Exercise description >> Update the listing, starting at the line that has "This screenshot has height=1652, width=2264." and stopping after the line that has "center [420, 240].", so that "screenshot" becomes "screen capture" and nothing else changes. Leave the pictures out of your answer.

Given entries >>
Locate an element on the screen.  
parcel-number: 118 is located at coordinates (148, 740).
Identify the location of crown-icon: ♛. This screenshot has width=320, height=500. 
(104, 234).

==

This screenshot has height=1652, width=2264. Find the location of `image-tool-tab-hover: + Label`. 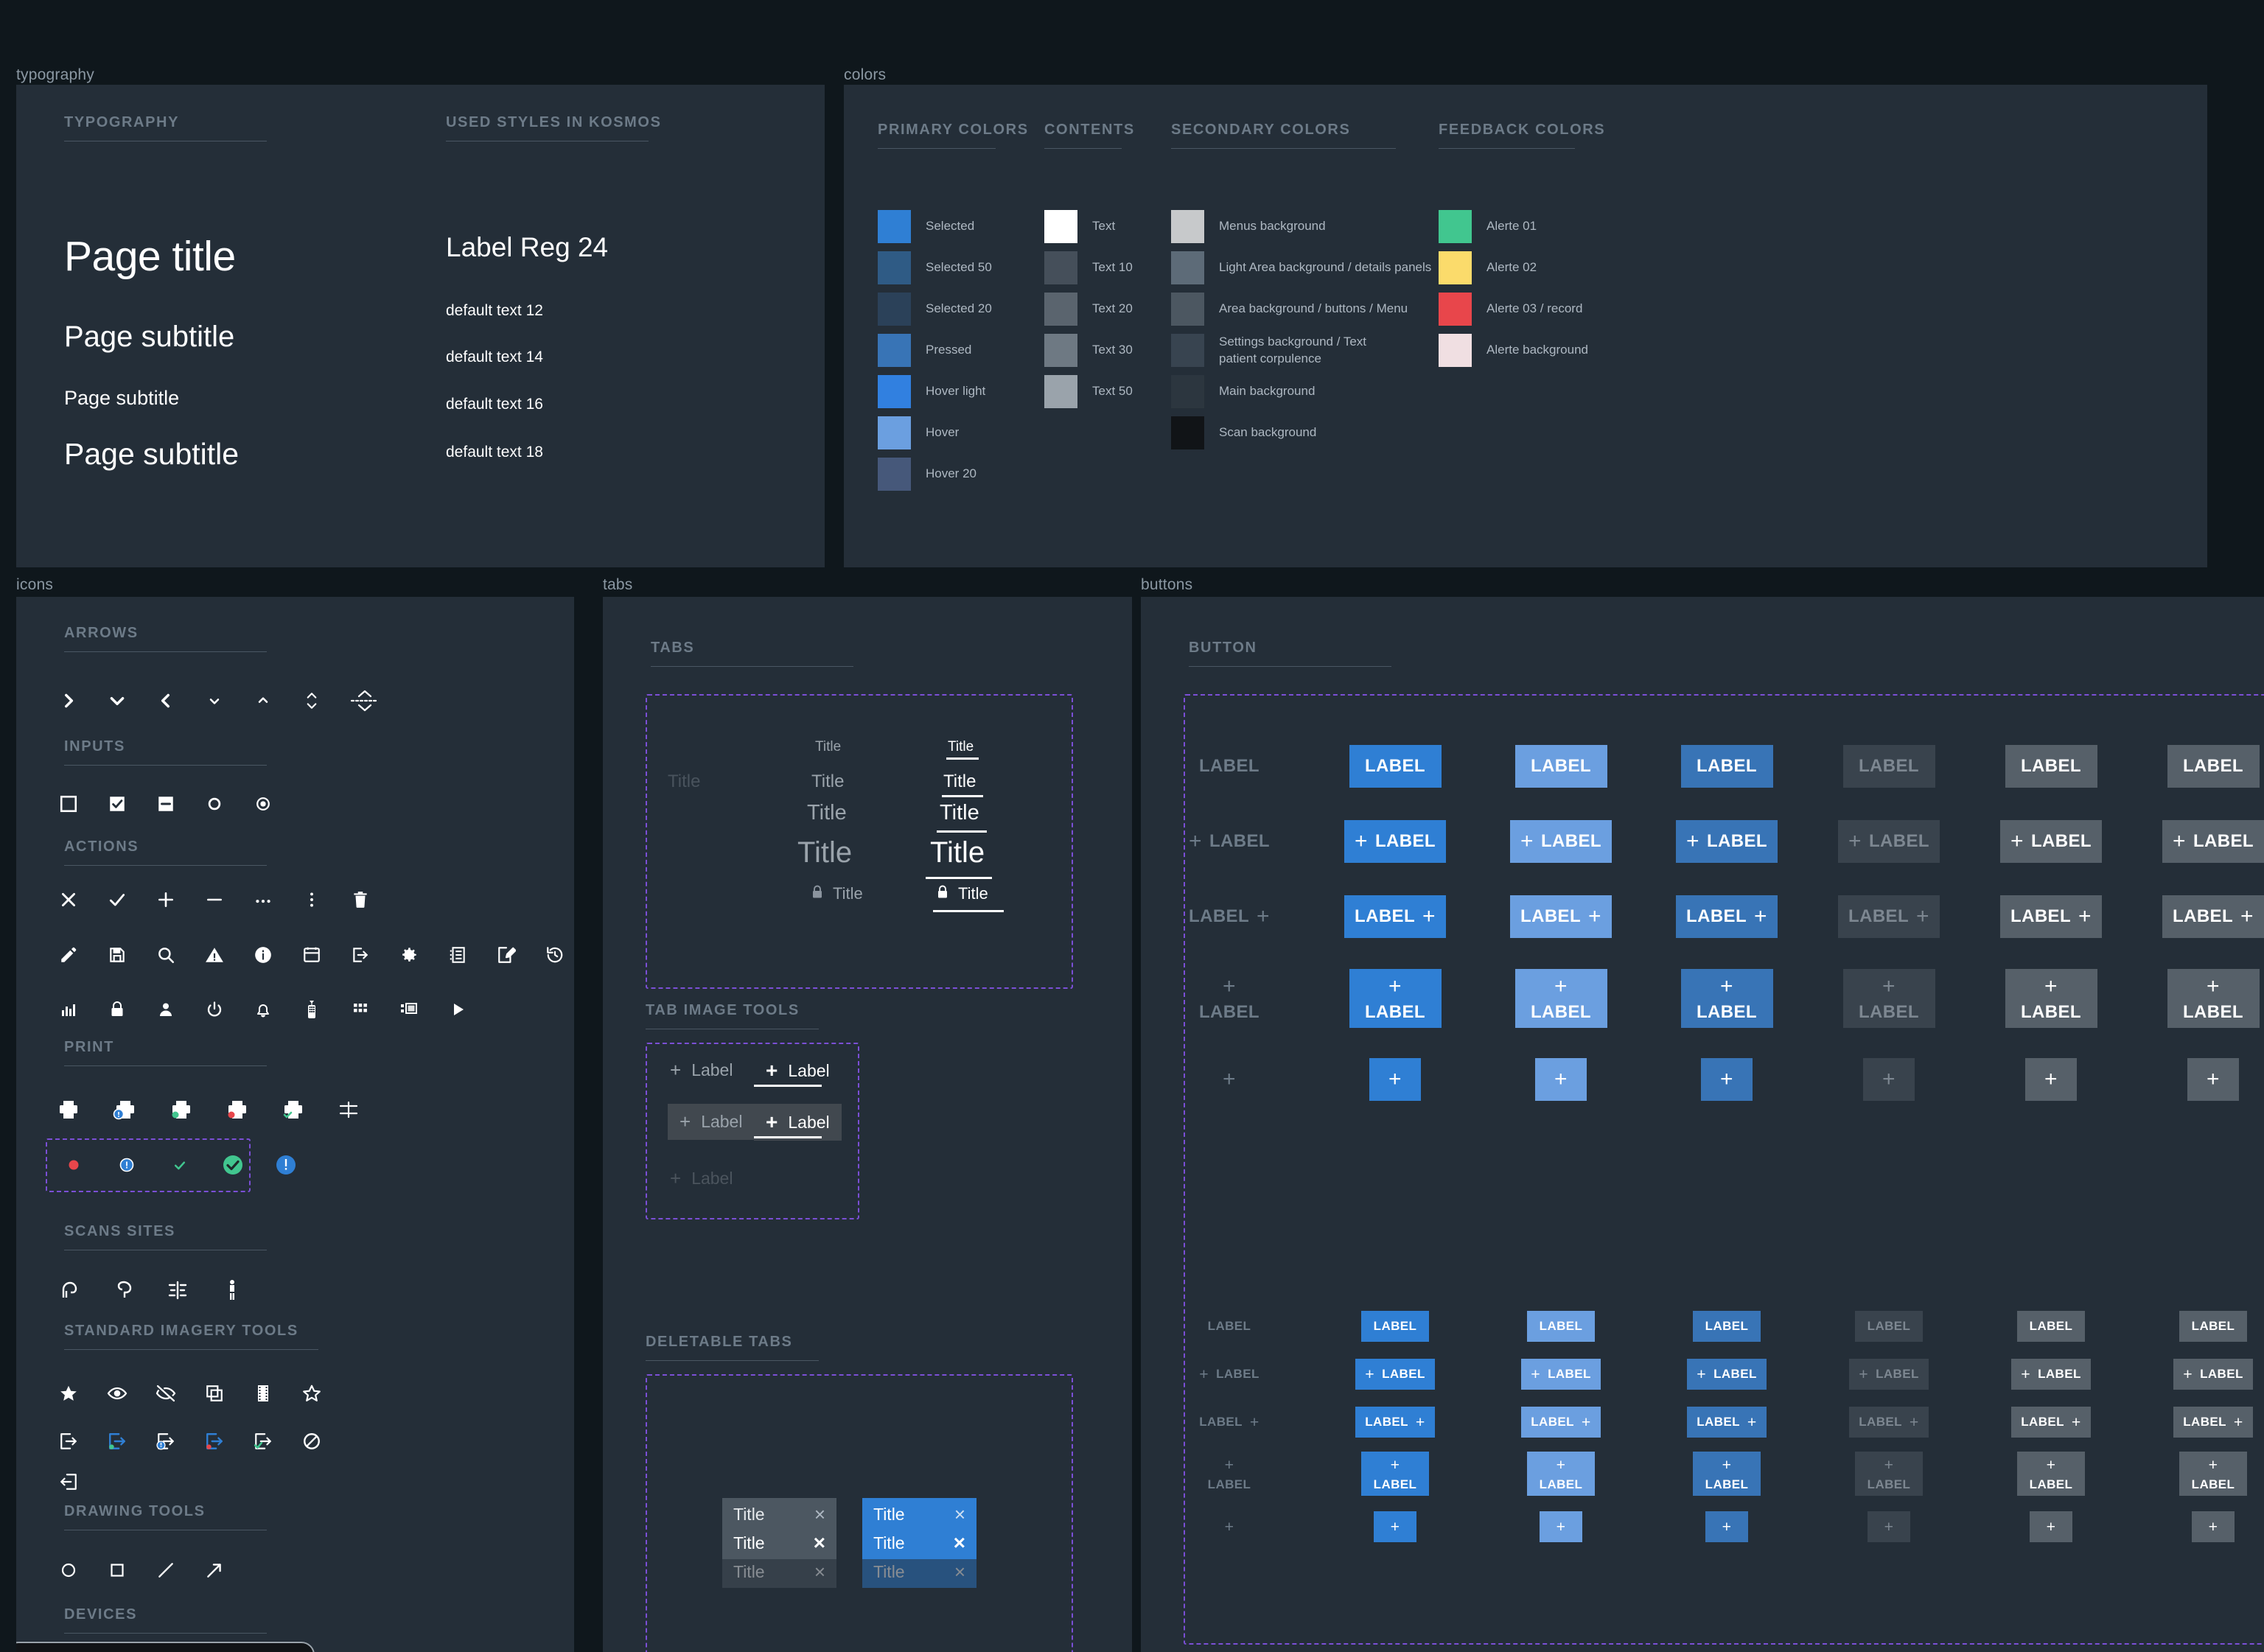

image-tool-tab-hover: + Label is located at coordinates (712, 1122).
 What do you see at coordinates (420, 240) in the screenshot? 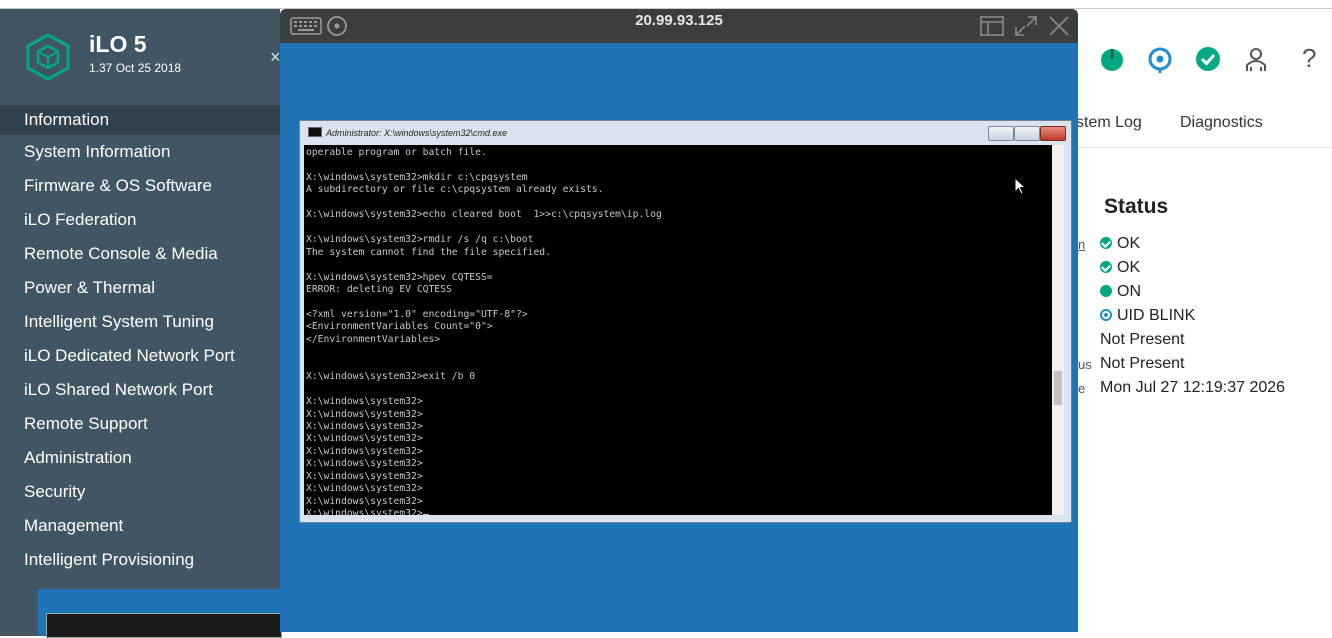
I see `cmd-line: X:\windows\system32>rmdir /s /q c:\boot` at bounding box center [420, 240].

* * *

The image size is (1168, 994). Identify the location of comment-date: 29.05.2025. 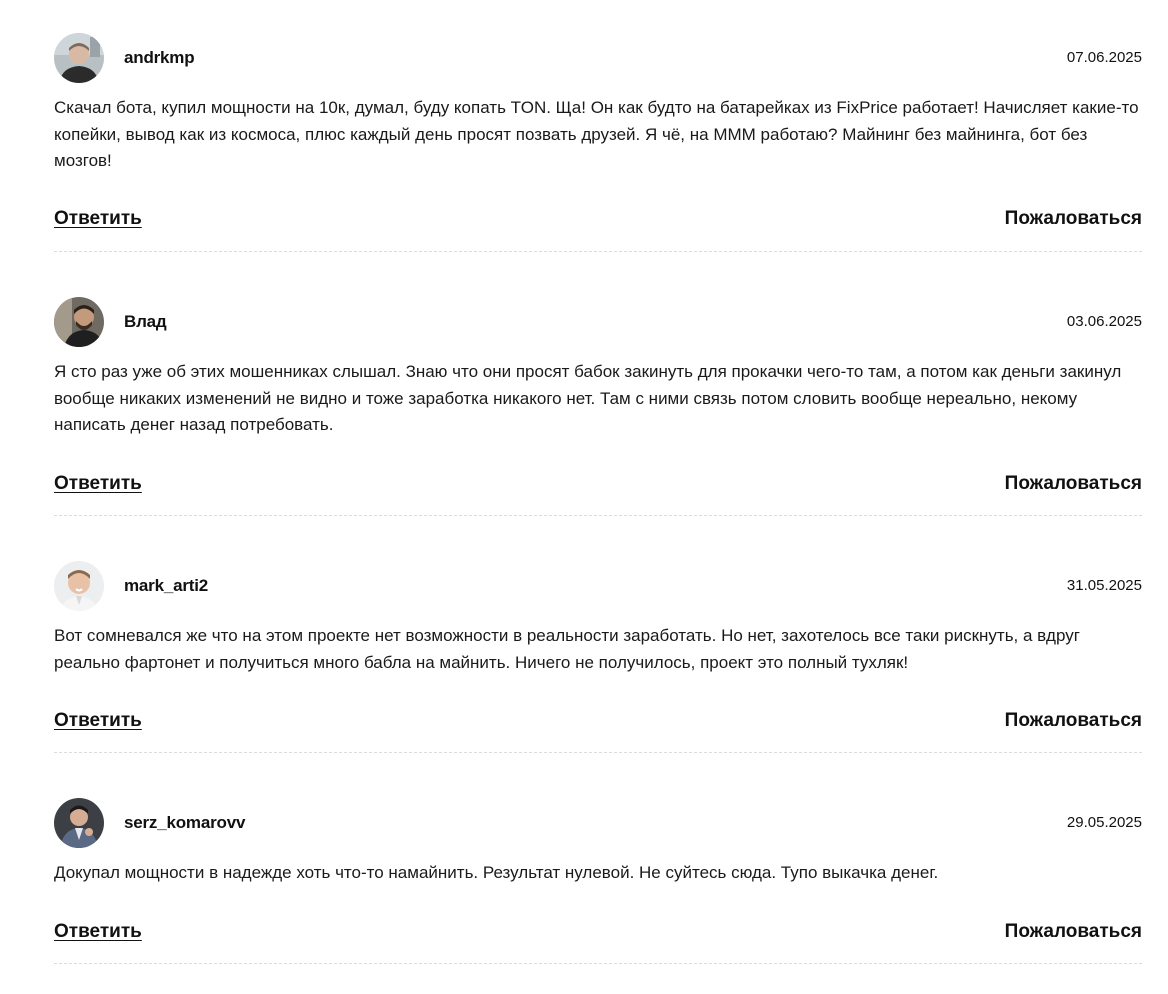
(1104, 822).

Exercise answer >>
This screen capture has height=1652, width=2264. Find the location of `image-tool-tab-hover: + Label`. 

image-tool-tab-hover: + Label is located at coordinates (712, 1122).
 What do you see at coordinates (420, 240) in the screen capture? 
I see `cmd-line: X:\windows\system32>rmdir /s /q c:\boot` at bounding box center [420, 240].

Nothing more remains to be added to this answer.